Budi tampak berpikir keras mengingat kapan tepatnya sumber air itu ditutup. Seingat Budi, sumber air ditutup sebagian saat sebelum berubah menjadi SMKN 2 Malang.
“Tahun ditutupnya sebagian sumber itu sekitar 20 tahunan yang lalu. Pas SMPS, sebelum jadi nama SMK,” ucap Budi.
Warga Kelurahan Sumbersari tidak memiliki kepemilikan lahan karena sebagian wilayah sumber yang ditutup adalah milik wilayah Kelurahan Ketawanggede. Warga Sumbersari tidak berhak untuk campur tangan terkait hal itu.
“Sekolahan (SMKN 2 Malang) itu ikut Ketawanggede, sumber yang ditutup juga ikut Ketawanggede sehingga warga Sumbersari tidak berhak atas sumber itu. Jadi tersisa yang di mushola An-Nur itu,” ungkap Sholikin.
Hal itu menjadi salah satu penyebab air berkurang dari sebelum ditutup. Air menjadi tidak bebas mengalir karena sudah ditutup. Selain itu, Budi memprediksi adanya arteri di Universitas Brawijaya (UB) juga menjadikan debit air di Kelurahan Sumbersari berkurang.
“Bisa jadi juga karena airnya ndak bebas karena sudah ditutup yang di SMKN 2 itu. Termasuk yang di UB itu kan arteri, tanpa dipompa sudah naik sendiri. Dari bawah tanah itu karena sudah kena di air tanahnya,” ucap Budi.
Budi mengungkapkan, pengambilan air untuk sumur warga juga terpengaruh. Dulunya, enam sampai tujuh meter airnya sudah tinggi, bahkan yang dekat sumber hanya tiga sampai empat meter saja, sementara sekarang sumur warga sudah mencapai kedalaman 10-12 meter.
“Kalo dulu sumur 6-8 meter airnya sudah tinggi, kalo yang di bawah malah 3-4 meter airnya sudah tinggi. Kalo sekarang rata-rata sudah 10-12 meter,” ungkap Budi.
Tak ada harapan khusus baik dari Budi maupun Sholikin.
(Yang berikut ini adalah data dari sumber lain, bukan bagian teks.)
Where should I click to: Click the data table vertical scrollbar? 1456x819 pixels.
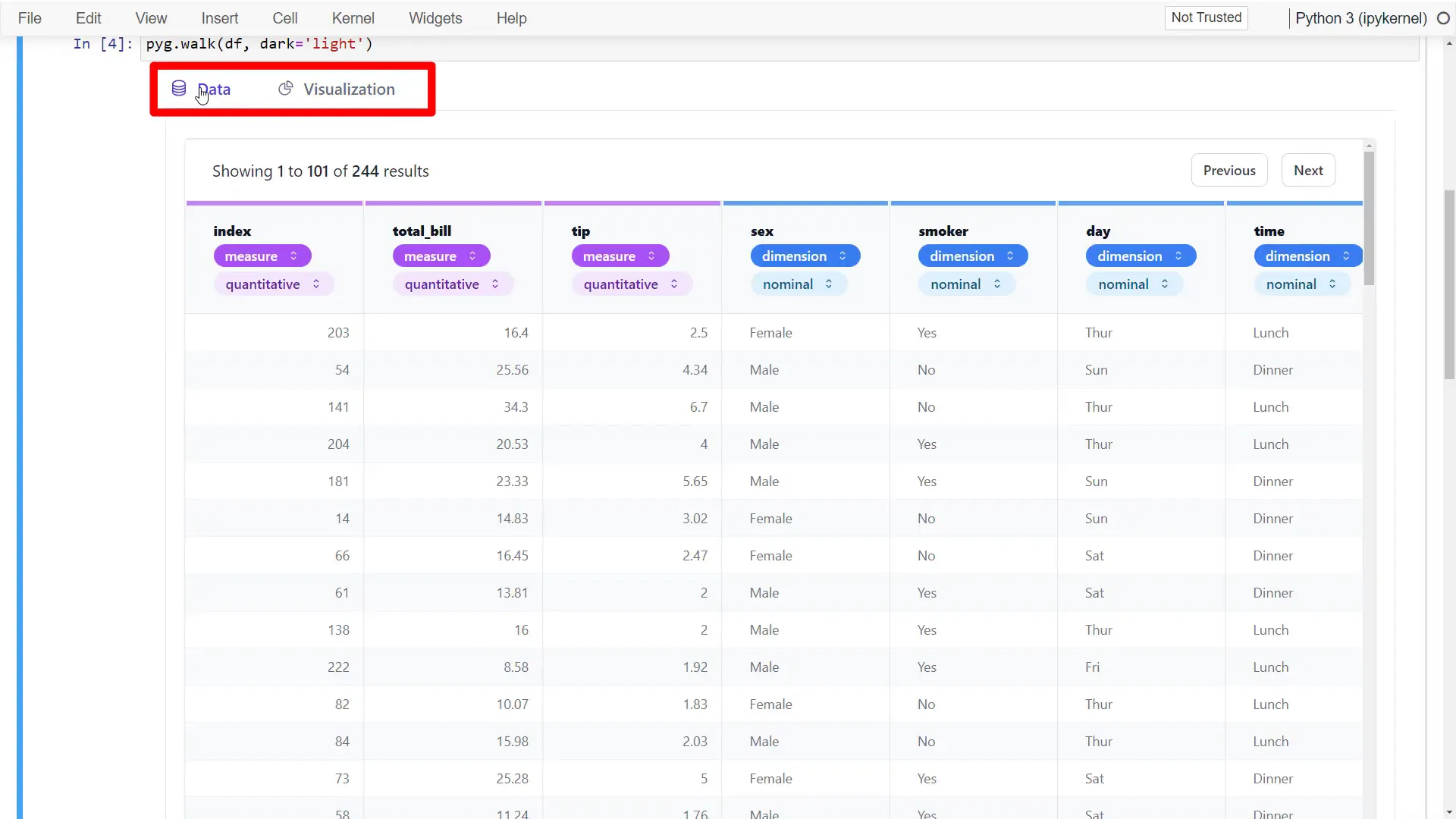(x=1369, y=220)
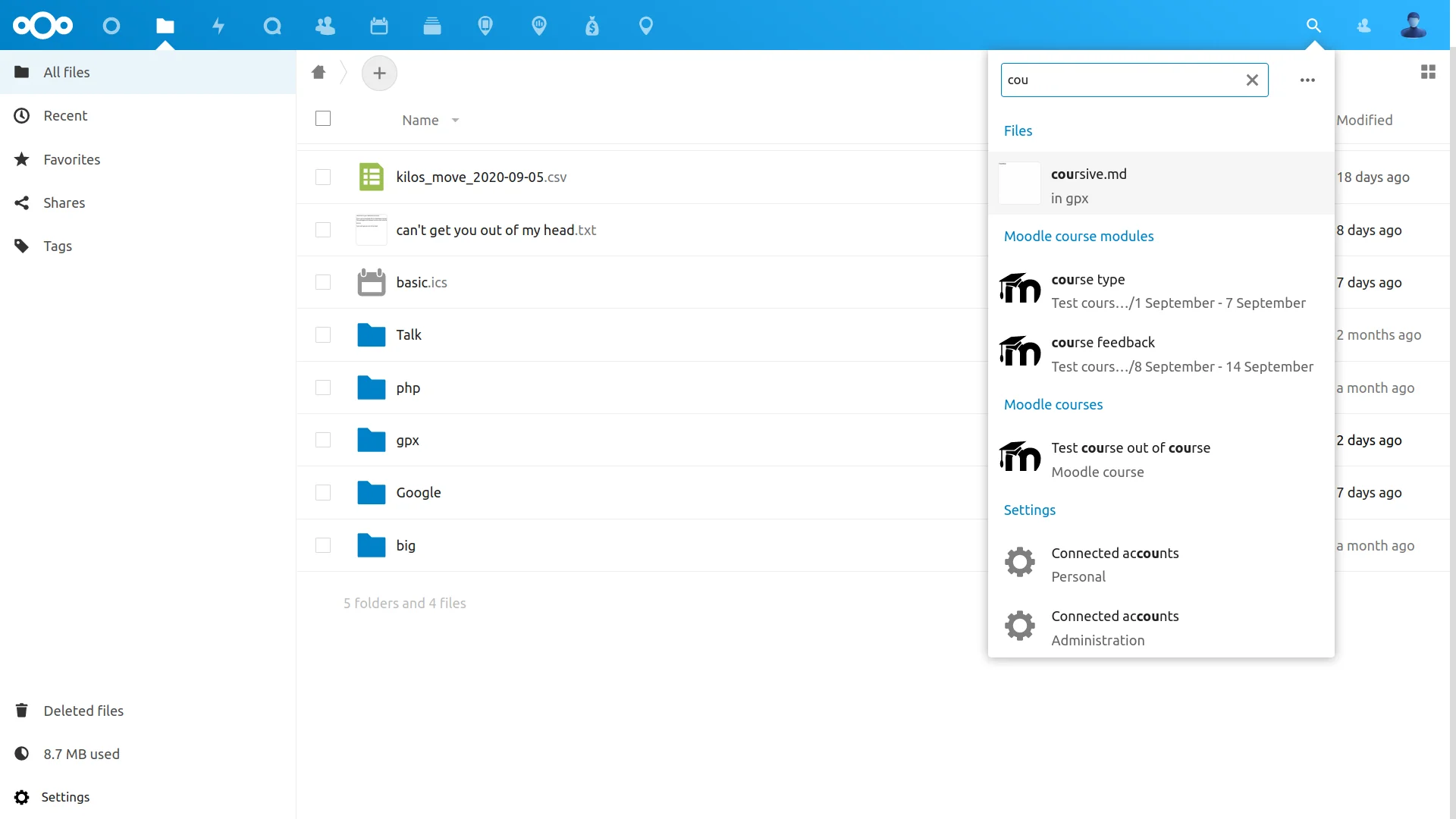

Sholikin mengatakan agar sumbernya tetap terus ada dan warga sekitar Kelurahan Sumbersari tidak pernah kekurangan air.
“Kedepannya saya nggak tahu, ‘kan saya sudah tua. Ya mudah-mudahan terus ada sumbere, tidak sampai kekurangan, yang masih ada itu tidak ditutup,” tandas Sholikin.
Budi turut menuturkan agar tidak ada sumur arteri lagi di sekitar Kelurahan Sumbersari sehingga kebutuhan warga tidak kekurangan. Hal itu dirasa sangat menguras sumber-sumber sekitar Kelurahan Sumbersari.
“Kalo bisa ndak usah ada sumur arteri lagi. Kan sudah berkurang setelah ditutupnya sumber, kalau ditambah diambil untuk sumur arteri bakal berkurang lagi nantinya. Makanya Sumbersari sudah ndak sumber-sari lagi sebenarnya. Karena sumbernya sudah berkurang. Kalau dulu dinamakan sumbersari karena airnya melimpah, ndak pernah kering,” tandas Budi.